In patients with chronic myeloid leukemia (CML), a prospective, long-term study has found that hematopoietic stem cell transplantation (HSCT) and drug therapy yielded similar 10-year survival outcomes.
In patients with chronic myeloid leukemia (CML), a prospective, long-term study has found that hematopoietic stem cell transplantation (HSCT) and drug therapy yielded similar 10-year survival outcomes. This suggests that even in the era of tyrosine kinase inhibitors (TKIs), HSCT remains a viable option in some patients.
“Use of HSCT has changed over the last decade from an early intervention to a treatment that has been deferred in the lines of therapy,” wrote study authors led by Alois Gratwohl, MD, PhD, of University Hospital Basel in Switzerland. Because TKIs now offer long-lasting remission of the disease, current recommendations now say that HSCT should be considered primarily as a salvage therapy in TKI-resistant or -intolerant patients. But transplant-related mortality has declined, and HSCT may offer a good option for those with advanced disease and low transplant risk.
The study included 669 CML patients enrolled between July 1997 and January 2004 from 143 centers. Of that group, 427 were deemed eligible for HSCT, and were randomized to either HSCT (166 patients) or best available drug treatment (261 patients). The results were published in Leukemia.
The 10-year survival probability for the HSCT group was 0.76, compared with 0.69 for the drug therapy group, which was not significantly different. At the time of analysis, more patients in the HSCT group than in the drug therapy group were in molecular remission (56% vs 39%; P = .005).
Unsurprisingly, significantly more patients who underwent HSCT were free of drug treatment at the time of analysis (56% vs 6%; P < .001).
The causes of death differed between the two groups. In the HSCT group, transplant-related death was the most frequent cause (63%), while disease progression was the most frequent cause in the drug therapy group (60%). There were no significant differences between the groups with regard to how many had a Karnofsky performance score below 80% or how many were reporting symptoms.

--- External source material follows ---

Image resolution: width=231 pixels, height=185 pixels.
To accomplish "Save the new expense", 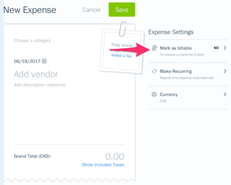I will [x=122, y=10].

The authors noted that disease risk, transplant risk, and treatment allocation were the three key factors in determining outcomes. In patients with a matched donor, when integrating those factors into the analysis, those undergoing HSCT and those with a low European Group for Blood and Marrow Transplantation (EBMT) score had no excess mortality and fared better vs those without a donor. “In contrast, the concept of salvage HSCT in advanced disease despite a high EBMT score failed,” they wrote.
According to the authors, these and other results suggest that patients with a low transplant score and who fail initial TKI therapy could be considered for an early HSCT rather than rescue drug treatment. “Assessment of donor availability will be a prerequisite to achieve this goal; renouncement for HSCT in the absence of a low-risk donor as well,” they concluded.